From their inception, surgical robots have been envisioned to extend the capabilities of human surgeons beyond the limits of conventional laparoscopy. The history of robotics in surgery begins with the Puma 560, a robot used in 1985 by Kwoh et al to perform neurosurgical biopsies with greater precision.Three years later, Davies et al performed a transurethral resection of the prostate using the Puma 560. This system eventually led to the development of PROBOT, a robot designed specifically for transurethral resection of the prostate. While PROBOT was being developed, Integrated Surgical Supplies Ltd. of Sacramento, CA, was developing ROBODOC, a robotic system designed to machine the femur with greater precision in hip replacement surgeries. ROBODOC was the first surgical robot approved by the FDA.
Also in the mid-to-late 1980s a group of researchers at the National Air and Space Administration (NASA) Ames Research Center working on virtual reality became interested in using this information to develop telepresence surgery.This concept of telesurgery became one of the main driving forces behind the development of surgical robots. In the early 1990s, several of the scientists from the NASA-Ames team joined the Stanford Research Institute (SRI). Working with SRI’s other robotocists and virtual reality experts, these scientists developed a dexterous telemanipulator for hand surgery. One of their main design goals was to give the surgeon the sense of operating directly on the patient rather than from across the room. While these robots were being developed, general surgeons and endoscopists joined the development team and realized the potential these systems had in ameliorating the limitations of conventional laparoscopic surgery.

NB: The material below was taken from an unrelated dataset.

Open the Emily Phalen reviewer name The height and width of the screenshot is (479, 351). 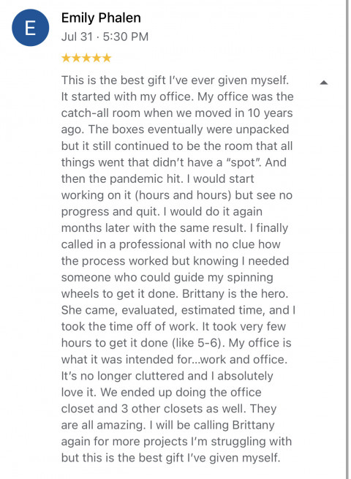(x=101, y=18)
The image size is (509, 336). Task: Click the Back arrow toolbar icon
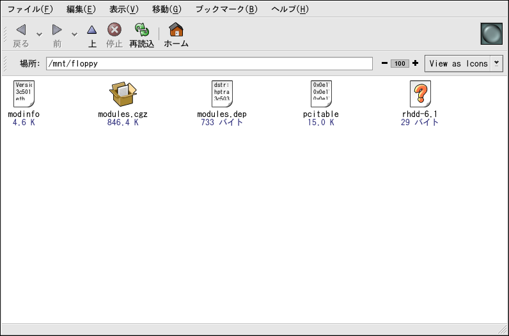[x=21, y=30]
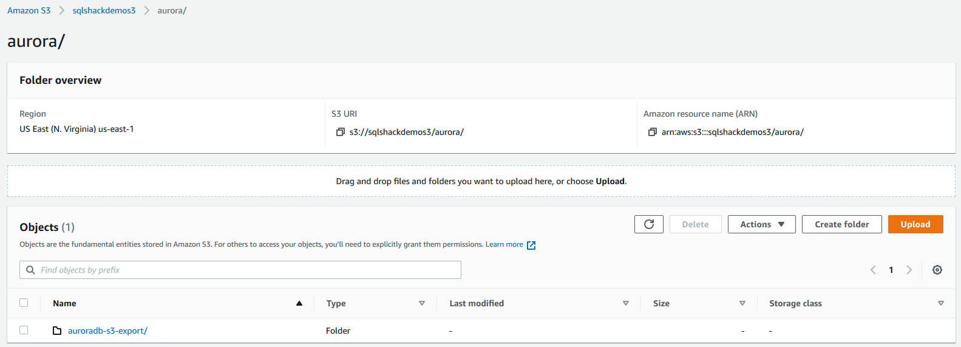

The US Army noticed the work of SRI, and it became interested in the possibility of decreasing wartime mortality by “bringing the surgeon to the wounded soldier—through telepresence.”1 With funding from the US Army, a system was devised whereby a wounded soldier could be loaded into a vehicle with robotic surgical equipment and be operated on remotely by a surgeon at a nearby Mobile Advanced Surgical Hospital (MASH). This system, it was hoped, would decrease wartime mortality by preventing wounded soldiers from exsanguinating before they reached the hospital. This system has been successfully demonstrated on animal models but has not yet been tested or implemented for actual battlefield casualty care.
Several of the surgeons
and engineers working on surgical robotic systems for the Army eventually
formed commercial ventures that lead to the introduction of robotics to the
civilian surgical community. Notably, Computer Motion, Inc. of Santa Barbara, CA, used seed
money provided by the Army to develop the Automated Endoscopic System for
Optimal Positioning (AESOP), a robotic arm controlled by the surgeon voice
commands to manipulate an endoscopic camera. Shortly after AESOP was marketed,
Integrated Surgical Systems (now Intuitive Surgical) of Mountain View, CA,
licensed the SRI Green Telepresence Surgery system. This system underwent
extensive redesign and was reintroduced as the Da Vinci surgical system. Within
a year, Computer Motion put the Zeus system into production.